Heisenberg wrote:The problem is that you are assuming that white supremacy necessarily entails genocide.
The Confederacy and Apartheid South Africa were both clearly white supremacist states, but neither was genocidal. It's not "malicious" to identify them as white supremacist, and it doesn't imply that they were therefore the same as Nazi Germany.
Eh... but Taylor is not advocating that whites have the right to enslave others and ought to rule over all others races because of their inherent awesomeness. He might believe that there is a relation to genetics and I.Q. and the reproductive strategies of different races (evolutionary speaking), but that only means that in regards to intelligence and the requisite ability to develop sophisticated civilizations that different nations have relative gifts/abilities.

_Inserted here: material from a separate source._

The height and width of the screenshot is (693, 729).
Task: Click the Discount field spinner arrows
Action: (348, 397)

Just because I believe Germans are better at makings cars than Russians, does not make me a German supremacist. Thats kinda silly on the face of it, what if we applied the same principle to developing complex pieces of music? On the face of it, a generalization in that category could very well be misconstrued as some sort of supremacy, but that would not be quite accurate either.

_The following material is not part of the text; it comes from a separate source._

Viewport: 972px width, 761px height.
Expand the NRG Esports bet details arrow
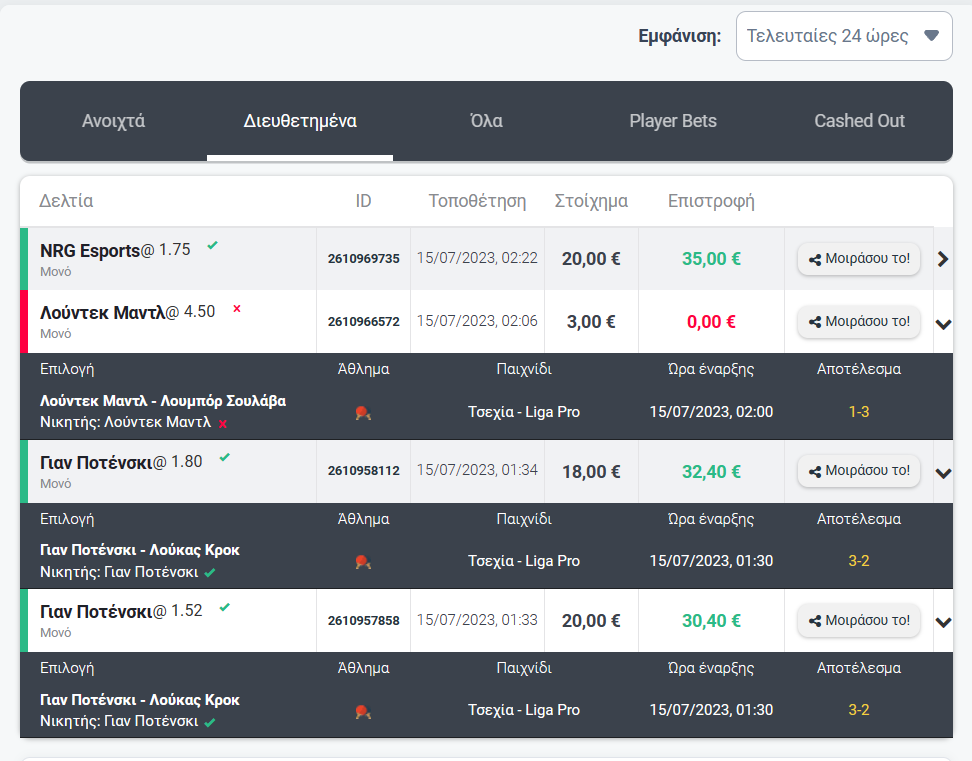pos(943,259)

I would also contend your claim that the Confederacy and Apartheid South Africa were white supremacist even if they were discriminatory. Early SA apartheid was more religious than racial and became so more overtime and the Confederate systems was originally based on belief in the right to own slaves and likewise became more racial overtime. So those examples are kinda complicated in my opinion.
Nazi Germany does seem to have believed and even created a mythology of white and ever nordo-germanic superiority to all other peoples and that all other peoples are
ispo facto sub-human. That is the essence of supremacist thinking and why such is almost invariably destined towards genocidal tendencies. But once again, such is a very narrow and specific belief. You are using a very polarizing and stigmatizing term way too"broadly." That would be like labeling anyone who claimed to believe in the resurrection of the Christ as a "fundamentalist." the overlapping similarities between the two does not justify using that latter term as label for the former and if you were to see such in a wikipedia article ascribed to YOUR beliefs, you would likely see it as a "hit."
Heisenberg wrote:I am aware that he sees East Asians as even better than white people, but the political implications of his views in the United States - i.e. where they are most relevant - are a white supremacist state that either deports or subjugates non-white people.
Well you can't be a white supremacist if you believe Asians are superior
Plus, we have plenty of Asians in the American context, so you are stretching that point a bit. That being said, I don't think he advocated "subjugation of all other races," but deportation
is consistent with white nationalism as much as it would be with white supremacy for if you believe in an ethnic-state then maintaining multi-ethnic demographics wouldn't make a lot of sense. You don't have to be a "supremacist" to believe that. Hell, even Israel deported "ethiopian" Jews and arguably for this same reason, in spite of their claims to be the "lost tribe."
Heisenberg wrote:So yes, at least in an American context, Taylor is a white supremacist, but he does not advocate genocide - merely ethnic cleansing. How noble
No, by definition he cannot be a white supremacist, regardless of context, and I don't really understand your beef with requiring him to be labeled in a way that can only be accurate if you unduly shrink its relative context...
Why not just say he is a white nationalist, which is true in any context, and leave it at that? What is the necessity of attaching an inaccurate label that we all know is instantly stigmatizing?
I can't see a rational reason to do so, but I can definitely see emotional reasons to do so, and that is what concerns me as an intellectual.